Again, I struggle with letting my kids show off their own colors. I see it and am working on seeing it in action and stopping it/changing it in practice. My kids are awesome, BTW. Really freaking cute, and crazy smart and interested in so much. They drive me nuts because I am always tired and have no patience, but I am working on appreciating them more and showing them that.
It has helped SO MUCH to learn that as an ACON I have some Narc habits because it’s what I learned, not because I’m a Narc myself. I’ve always known I don’t have a good mental model, a pleasant/useful default mom-mode because my mom was not a good mom. It’s hard to change, but at least I *can* and hopefully change the pattern for my kiddoes.
Things that help:
Reading blogs that are kinda the anti-mommy blog model
It’s nice to remember that nobody has their shit together, and if they tell you they do they are big, fat LIARS. Yes, SOME moms have a different, gorgeous hairstyle every day. Some moms throw amazing, detailed parties, and some moms make all their own jam. Some moms make their kids’ clothes and some moms are able to workout regularly without losing their marbles. Some moms have a nice clean house and their laundry is under control. BUT not all those things. In one woman, that’s nuts. Somehow we seem to be under the impression that we can and should be able to “do it all” because we look at everyone’s FaceBook highlights and forget that they aren’t sharing the other 90% of their lives. We have already established that I am no good with personal pressure. I like real people who are flawed and forgiving and loving.
speaking of forgiving, loving, and being patient with oneself: http://tinybuddha.com/
Also, there’s a website called Daughters of Narcissistic Mothers that I have found really helpful. There is even a mailing list where you receive notes from your “Inner Mother”- little affirmations your own Narc mom *should* have been telling as a kid but didn’t. I kinda thought it would be totally corny, and it sometimes kinda is, but I signed up because I realize I have no natural context for that kind of language but I need to learn it (like a foreign language) if I’m going to be a better mom for my kids. It’s still not natural, but I have reminders every two days and examples and I even used it a few times in my son’s lunchbox notes.
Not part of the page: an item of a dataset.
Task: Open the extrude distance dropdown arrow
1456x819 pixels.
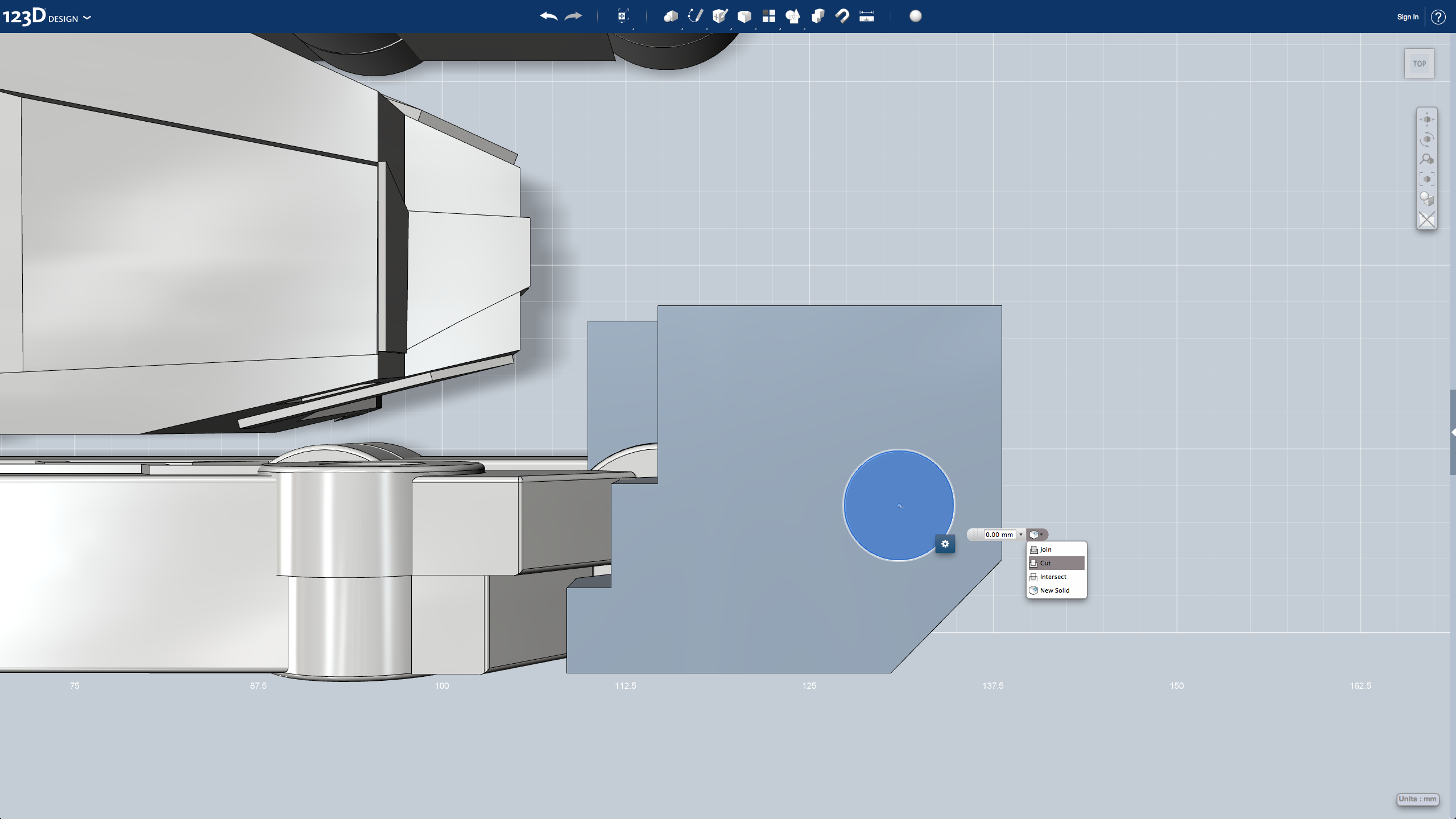Action: (1021, 534)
Finally, I have learned that if you tell a therapist that your parent is a Narcissist, it helps tremendously. You can have one conversation and gauge whether the therapist gets that, because if he does his entire approach changes a bit away from trying to help you improve your relationship with the Narc to trying to help you heal without it, or in spite of it if you maintain contact. Also you don’t have to spend countless sessions explaining why your mom is crazy and how, you can say “My mom’s a Narc, it’s effed me up in various ways I am still working out. I need help with how to deal with my impatience and anger without making it my kids’ fault” or whatever. Help trying to figure out how to trust my instincts. Help figuring out what my passions are. Etc. Etc.